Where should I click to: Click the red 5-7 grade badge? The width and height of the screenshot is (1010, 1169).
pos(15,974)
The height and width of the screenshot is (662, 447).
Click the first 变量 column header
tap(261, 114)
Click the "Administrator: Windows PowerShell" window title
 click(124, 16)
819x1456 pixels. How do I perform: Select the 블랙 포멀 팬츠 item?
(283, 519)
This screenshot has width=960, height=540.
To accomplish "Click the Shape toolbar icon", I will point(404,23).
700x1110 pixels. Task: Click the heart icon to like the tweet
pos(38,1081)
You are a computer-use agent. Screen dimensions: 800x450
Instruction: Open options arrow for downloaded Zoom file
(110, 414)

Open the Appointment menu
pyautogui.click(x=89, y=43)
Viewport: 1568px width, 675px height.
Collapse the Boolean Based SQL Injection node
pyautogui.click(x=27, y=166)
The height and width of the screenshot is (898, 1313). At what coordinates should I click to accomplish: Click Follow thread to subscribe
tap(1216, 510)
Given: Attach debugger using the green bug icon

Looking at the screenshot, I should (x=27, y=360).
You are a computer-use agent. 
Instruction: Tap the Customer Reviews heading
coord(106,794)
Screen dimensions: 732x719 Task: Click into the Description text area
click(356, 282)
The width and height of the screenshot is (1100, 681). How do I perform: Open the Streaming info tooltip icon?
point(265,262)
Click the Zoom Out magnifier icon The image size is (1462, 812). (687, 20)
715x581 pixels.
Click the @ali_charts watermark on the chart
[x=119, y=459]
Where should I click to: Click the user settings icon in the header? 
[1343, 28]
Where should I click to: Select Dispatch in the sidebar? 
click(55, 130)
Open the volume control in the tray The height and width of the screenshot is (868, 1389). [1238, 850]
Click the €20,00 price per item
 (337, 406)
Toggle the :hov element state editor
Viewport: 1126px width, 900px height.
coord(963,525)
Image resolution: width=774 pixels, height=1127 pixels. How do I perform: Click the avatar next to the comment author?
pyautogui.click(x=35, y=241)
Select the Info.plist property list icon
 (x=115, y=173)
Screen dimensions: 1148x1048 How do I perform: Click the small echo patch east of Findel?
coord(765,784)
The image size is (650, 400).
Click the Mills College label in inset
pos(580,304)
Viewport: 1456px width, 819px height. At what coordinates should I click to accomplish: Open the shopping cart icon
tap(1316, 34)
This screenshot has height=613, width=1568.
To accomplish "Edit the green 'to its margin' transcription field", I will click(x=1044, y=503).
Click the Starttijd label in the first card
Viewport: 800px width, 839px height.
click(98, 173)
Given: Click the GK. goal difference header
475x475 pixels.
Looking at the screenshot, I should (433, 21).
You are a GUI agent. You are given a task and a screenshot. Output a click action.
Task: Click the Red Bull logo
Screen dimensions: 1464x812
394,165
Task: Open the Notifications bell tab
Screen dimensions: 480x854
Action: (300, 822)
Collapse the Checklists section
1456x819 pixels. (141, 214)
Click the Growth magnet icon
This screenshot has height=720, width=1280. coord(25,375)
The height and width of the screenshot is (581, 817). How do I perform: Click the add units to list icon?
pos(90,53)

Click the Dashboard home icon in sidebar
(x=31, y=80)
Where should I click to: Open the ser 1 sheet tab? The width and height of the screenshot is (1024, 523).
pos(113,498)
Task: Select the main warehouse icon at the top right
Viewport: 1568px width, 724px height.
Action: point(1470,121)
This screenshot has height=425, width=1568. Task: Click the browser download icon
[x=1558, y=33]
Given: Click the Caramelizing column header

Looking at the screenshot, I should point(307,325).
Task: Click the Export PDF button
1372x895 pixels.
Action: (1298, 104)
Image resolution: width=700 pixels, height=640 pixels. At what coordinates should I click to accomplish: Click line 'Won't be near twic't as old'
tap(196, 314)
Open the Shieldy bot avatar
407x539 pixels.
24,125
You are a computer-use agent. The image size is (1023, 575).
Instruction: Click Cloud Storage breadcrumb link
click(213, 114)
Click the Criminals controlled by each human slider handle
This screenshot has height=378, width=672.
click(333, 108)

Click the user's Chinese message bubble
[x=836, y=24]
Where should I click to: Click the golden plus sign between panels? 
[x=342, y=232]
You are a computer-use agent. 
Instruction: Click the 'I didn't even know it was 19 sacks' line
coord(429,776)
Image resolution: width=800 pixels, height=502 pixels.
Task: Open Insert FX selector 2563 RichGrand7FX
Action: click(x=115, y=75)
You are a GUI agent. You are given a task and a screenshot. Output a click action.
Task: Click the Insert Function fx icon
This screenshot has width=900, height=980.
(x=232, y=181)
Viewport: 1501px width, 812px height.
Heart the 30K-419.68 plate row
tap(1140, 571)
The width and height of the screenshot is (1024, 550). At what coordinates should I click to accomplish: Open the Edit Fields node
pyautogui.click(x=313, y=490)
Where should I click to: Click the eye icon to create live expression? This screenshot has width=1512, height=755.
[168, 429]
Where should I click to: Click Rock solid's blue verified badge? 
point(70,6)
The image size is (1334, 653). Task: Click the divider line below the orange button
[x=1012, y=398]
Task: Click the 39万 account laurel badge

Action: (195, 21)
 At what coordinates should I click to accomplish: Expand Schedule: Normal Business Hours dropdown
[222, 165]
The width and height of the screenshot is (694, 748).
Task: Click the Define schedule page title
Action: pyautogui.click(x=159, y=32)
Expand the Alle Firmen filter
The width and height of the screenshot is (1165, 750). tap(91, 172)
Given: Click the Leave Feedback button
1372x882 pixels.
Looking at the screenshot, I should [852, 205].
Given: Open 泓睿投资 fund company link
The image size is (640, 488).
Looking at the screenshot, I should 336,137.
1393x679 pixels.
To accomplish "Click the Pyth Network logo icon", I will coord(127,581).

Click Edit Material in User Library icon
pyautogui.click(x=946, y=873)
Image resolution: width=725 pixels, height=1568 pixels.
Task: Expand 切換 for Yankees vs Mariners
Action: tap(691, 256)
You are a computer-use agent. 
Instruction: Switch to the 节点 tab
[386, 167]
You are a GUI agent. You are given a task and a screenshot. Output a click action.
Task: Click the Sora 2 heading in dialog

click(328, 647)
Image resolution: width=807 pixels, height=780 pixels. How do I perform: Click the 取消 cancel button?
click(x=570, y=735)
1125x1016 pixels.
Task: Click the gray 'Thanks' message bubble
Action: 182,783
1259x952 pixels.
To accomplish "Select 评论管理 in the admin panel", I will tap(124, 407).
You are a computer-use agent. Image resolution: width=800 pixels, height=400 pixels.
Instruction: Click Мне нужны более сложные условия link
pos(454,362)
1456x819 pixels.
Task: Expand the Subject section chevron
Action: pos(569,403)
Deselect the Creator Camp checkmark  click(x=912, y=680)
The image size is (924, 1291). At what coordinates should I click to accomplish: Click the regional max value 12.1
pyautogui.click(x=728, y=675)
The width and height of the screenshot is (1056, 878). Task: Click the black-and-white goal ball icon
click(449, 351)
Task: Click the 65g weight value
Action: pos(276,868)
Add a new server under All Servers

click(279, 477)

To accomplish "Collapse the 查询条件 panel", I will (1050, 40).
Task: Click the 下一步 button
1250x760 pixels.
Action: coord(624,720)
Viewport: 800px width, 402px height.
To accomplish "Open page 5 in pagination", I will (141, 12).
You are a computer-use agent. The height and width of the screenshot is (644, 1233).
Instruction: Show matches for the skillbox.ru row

YOUR TASK: Please output the records from the start through the line containing "Open the volume", inclusive, as a Markdown table with the columns No. and Text, where No. numbers each row and Text holds the line. Leave out blank lines.

EXERCISE OUTPUT:
| No. | Text |
|---|---|
| 1 | Where should I click to: Click the red 5-7 grade badge? The width and height of the screenshot is (1010, 1169). |
| 2 | pos(15,974) |
| 3 | The height and width of the screenshot is (662, 447). |
| 4 | Click the first 变量 column header |
| 5 | tap(261, 114) |
| 6 | Click the "Administrator: Windows PowerShell" window title |
| 7 |  click(124, 16) |
| 8 | 819x1456 pixels. How do I perform: Select the 블랙 포멀 팬츠 item? |
| 9 | (283, 519) |
| 10 | This screenshot has width=960, height=540. |
| 11 | To accomplish "Click the Shape toolbar icon", I will point(404,23). |
| 12 | 700x1110 pixels. Task: Click the heart icon to like the tweet |
| 13 | pos(38,1081) |
| 14 | You are a computer-use agent. Screen dimensions: 800x450 |
| 15 | Instruction: Open options arrow for downloaded Zoom file |
| 16 | (110, 414) |
| 17 | Open the Appointment menu |
| 18 | pyautogui.click(x=89, y=43) |
| 19 | Viewport: 1568px width, 675px height. |
| 20 | Collapse the Boolean Based SQL Injection node |
| 21 | pyautogui.click(x=27, y=166) |
| 22 | The height and width of the screenshot is (898, 1313). At what coordinates should I click to accomplish: Click Follow thread to subscribe |
| 23 | tap(1216, 510) |
| 24 | Given: Attach debugger using the green bug icon |
| 25 | Looking at the screenshot, I should (x=27, y=360). |
| 26 | You are a computer-use agent.  |
| 27 | Instruction: Tap the Customer Reviews heading |
| 28 | coord(106,794) |
| 29 | Screen dimensions: 732x719 Task: Click into the Description text area |
| 30 | click(356, 282) |
| 31 | The width and height of the screenshot is (1100, 681). How do I perform: Open the Streaming info tooltip icon? |
| 32 | point(265,262) |
| 33 | Click the Zoom Out magnifier icon The image size is (1462, 812). (687, 20) |
| 34 | 715x581 pixels. |
| 35 | Click the @ali_charts watermark on the chart |
| 36 | [x=119, y=459] |
| 37 | Where should I click to: Click the user settings icon in the header?  |
| 38 | [1343, 28] |
| 39 | Where should I click to: Select Dispatch in the sidebar?  |
| 40 | click(55, 130) |
| 41 | Open the volume control in the tray The height and width of the screenshot is (868, 1389). [1238, 850] |